The moderate conception of Judaism which we emphasize values women and men equally and does not see women merely as sources of temptation that must be obscured from view. This is not how women are perceived outside the synagogue, and it should not be that way on the inside.

Ladies and gentlemen, the Torah is not black and white, to be fulfilled to its letter at the expense of others. Doing what is right and good in the eyes of God means that we acknowledge not only the ethical norms of the society in which we live and the innovations that human ingenuity has brought, but is also respectful of all. What sort of people would the Jews be if we stuck our heads in the sand? How would we fulfill our mission on Earth of bringing this Torah of moderation to the world if we cannot even look at people?

Our task as Conservative Jews is to live our ideals proudly and boldly, continuing to emphasize the voice of moderation, of kevod haberiyot / respect for God’s creatures, that is evident in the wider Torah, for the Jews and for the world. We must remind the Rabbi Perlows of this world that the Second Temple was destroyed due to sin’at hinam, causeless hatred, and that the only path that we have together into the Jewish future is one of mutual encouragement and honor, one based on maintaining the good reputation and the pleasant conversation that Ramban suggests.

Hag Sameah!


~
Rabbi Seth Adelson
(Originally delivered at Temple Israel of Great Neck, first day of Shavuot, June 4, 2014.)

1 comment:

  1. Yasher Koach, Rabbi on your thought-provoking sermon.

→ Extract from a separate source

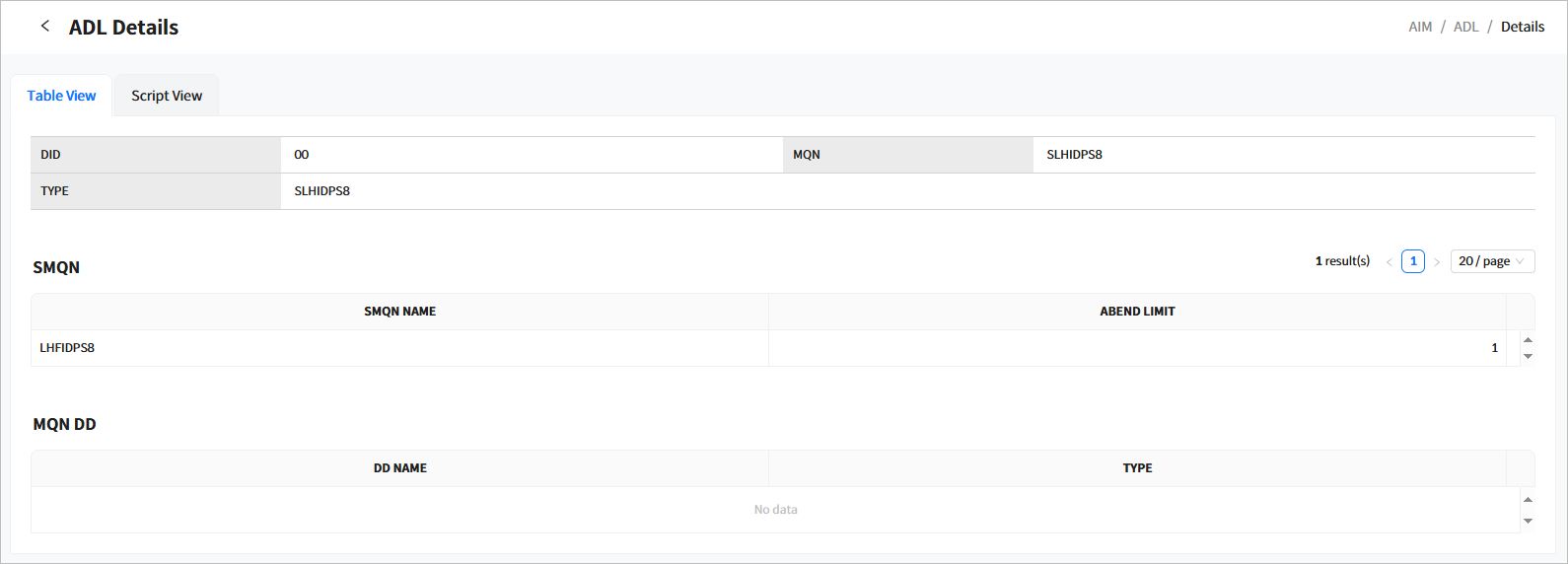Click page 1 pagination button
This screenshot has width=1568, height=564.
pyautogui.click(x=1413, y=261)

    One detail of what you wrote about Rabbi Perlow's address has just made me (as you know, usually a great champion in the need to uphold tradition) sit bolt upright in shock: that Rabbi Perlow actually addressed an enormous group of ten thousand (!!) women so dismissively *via a one-way mirror.* By so doing, he instantly confers a slightly non-human or "step-down" status to them (and implies it is correct for other Jewish men in their lives to do so as well).

    I am immediately reminded of the eloquent words of pain Shakespeare gave to Shylock. With just a change of two words:

    I am a Jewess. Hath not a Jewess eyes? Hath not a Jewess hands,
    organs, dimensions, senses, affections, passions; fed with the same
    food, hurt with the same weapons, subject to the same diseases,
    heal'd by the same means, warm'd and cool'd by the same winter
    and summer, as a [man] is? If you prick us, do we not bleed? If
    you tickle us, do we not laugh? If you poison us, do we not die?
    And if you wrong us, do we not revenge? If we are like you in the
    rest, we will resemble you in that.